The portrait unveiling ceremony capped what has become an extended consideration and celebration of Ms. Pelosi’s legacy since she announced last month on the House floor that she would step down from leadership but remain in Congress.
On Tuesday night, a documentary by her daughter, the filmmaker Alexandra Pelosi, was released on HBO, offering a sympathetic behind-the-scenes look at the Democratic Party’s most dominant political operator of the past two decades. The film included intimate scenes of the always-coiffed Ms. Pelosi relentlessly working the phone while making her bed, dressed in pajamas, as well as behind-the-scenes footage of her whipping votes for the Affordable Care Act.

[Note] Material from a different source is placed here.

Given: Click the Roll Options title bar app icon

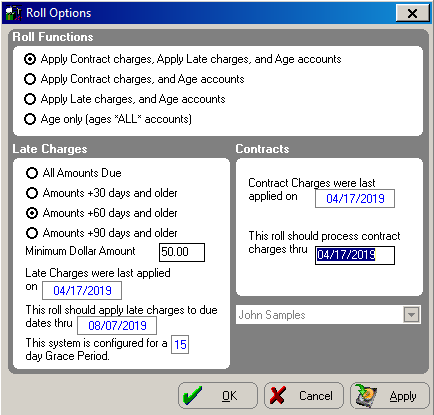Looking at the screenshot, I should [13, 13].
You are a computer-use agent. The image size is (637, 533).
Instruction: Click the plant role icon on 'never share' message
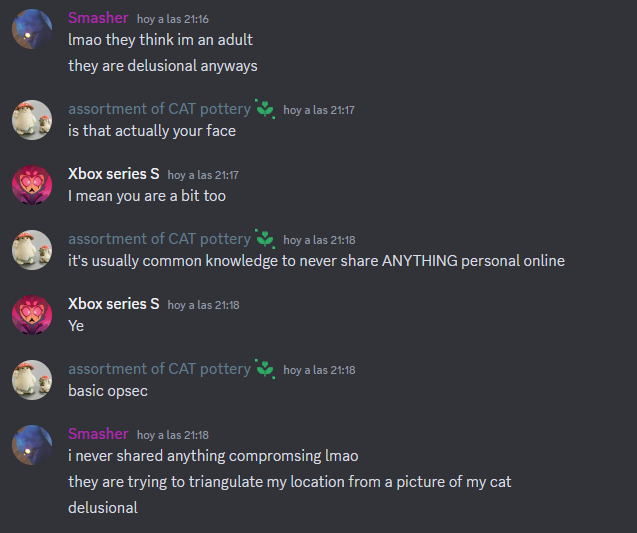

Ms. Pelosi appeared moved by the outpouring on Wednesday. Of the tribute from Mr. Boehner, who is known to choke up publicly in big moments, she joked, “I would have been a little disappointed if he didn’t get emotional.”
Representative Lucille Roybal-Allard, Democrat of California, said Ms. Pelosi was treated disrespectfully when she was first elected speaker.
“You may recall how initially much of the news coverage was more about her clothes, shoes and hair, than about the strength of her leadership and her grasp of the critical issues before Congress and our country,” Ms. Roybal-Allard said.
But her record, as the woman who twice led Democrats to power in the House and has been a central figure in the legislative accomplishments of the Obama and Biden administrations, has done away with any caricature based solely on her gender.
“She is the most effective speaker in the history of the United States,” Representative Zoe Lofgren, Democrat of California, said.
Afterward, guests, including Ms. Pelosi’s husband, Paul Pelosi, who was attacked in October at the couple’s San Francisco home by an assailant who was said to have been targeting the speaker, gathered for a reception in a room near the House floor.
Outside was a new sign, hung at 6 o’clock Wednesday morning, bearing the room’s new name: the “Speaker Nancy Pelosi Caucus Room.”